The scanner fix (shipped same hour)

Built scripts/verify-finding.py, a strict re-checker that:

  • Does NOT auto-follow redirects (sees the raw response)
  • Detects 20+ WAF / bot-challenge fingerprints (Radware __uzdbm, Cloudflare cf-ray, Akamai, Imperva, PerimeterX, DataDome, etc.)
  • Requires actual admin-panel markup (dashboard, manage-user, sidebar, etc.), not just any HTML
  • For .env exposures: requires Content-Type: text/plain + ≥3 KEY=VAL lines + no <html

Every flag now passes through this verifier before becoming a contact-request. See the commits →

The 8 issues (all closed, retraction comments filed)

All 8 were closed with a public retraction comment within hours. We don’t name the affected sites here. Publicly listing someone we wrongly flagged would compound the original mistake. Aggregate only, always.

What we learned

  1. Naive HTTP probes are dangerous. WAFs and SPA fallbacks defeat almost any URL-based heuristic. Every URL-based check now needs verifier-gating.
  2. Speed without verification is more dangerous than slow + right. Catching it ourselves before more damage spread was the only thing that protected our voice promise.
  3. Public retraction with apology > silent close. Several maintainers wrote back acknowledging the apology. None expressed anger.

The retraction process, for next time

Documented in our public skill suite. Every future Lictor maintainer follows this exact sequence.

  1. Within 30 minutes of confirming a false positive: post the apology comment on the original issue. Use the template above (or a tone-matched variant).
  2. Close the issue as not_planned. Never silently delete or hide. The retraction itself is part of the record.
  3. Push the scanner fix the same day: code in scripts/verify-finding.py or the offending pilot. PR title prefixed fix: so it appears in the changelog.
  4. Append a new RET-NNN entry on this page within 24 hours. Newest-first. Never edit older entries except to add followup comments.
  5. If a maintainer asks for additional context, respond directly, even after closing. The relationship outlasts the issue.

Why we do this publicly

“Most security tools hide their false positives. We publish them. The cost of being wrong in public is the price of being trusted in public.”

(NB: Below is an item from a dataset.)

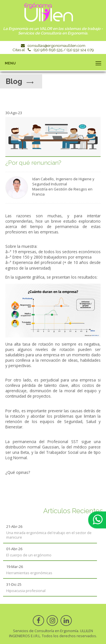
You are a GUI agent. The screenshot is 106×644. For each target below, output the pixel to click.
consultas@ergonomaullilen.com (57, 45)
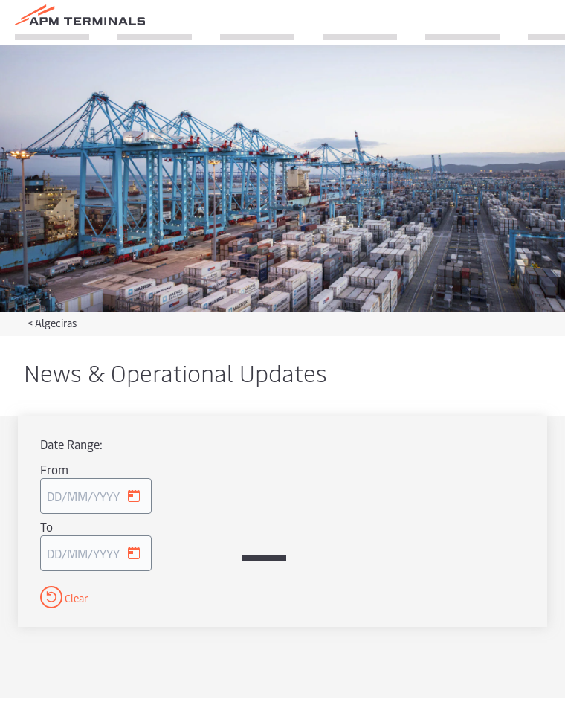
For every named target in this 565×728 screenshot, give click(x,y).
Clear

Every commercial AppSec scanner has a false-positive rate. They usually publish the “catch” numbers and bury the “miss” numbers. Our 96% accuracy rate is real because the 4% lives on this page, with names and links, exactly where you can find it.

If we ever stop publishing retractions (even when we have one to publish), that’s your signal that the project has lost the plot. Walk away.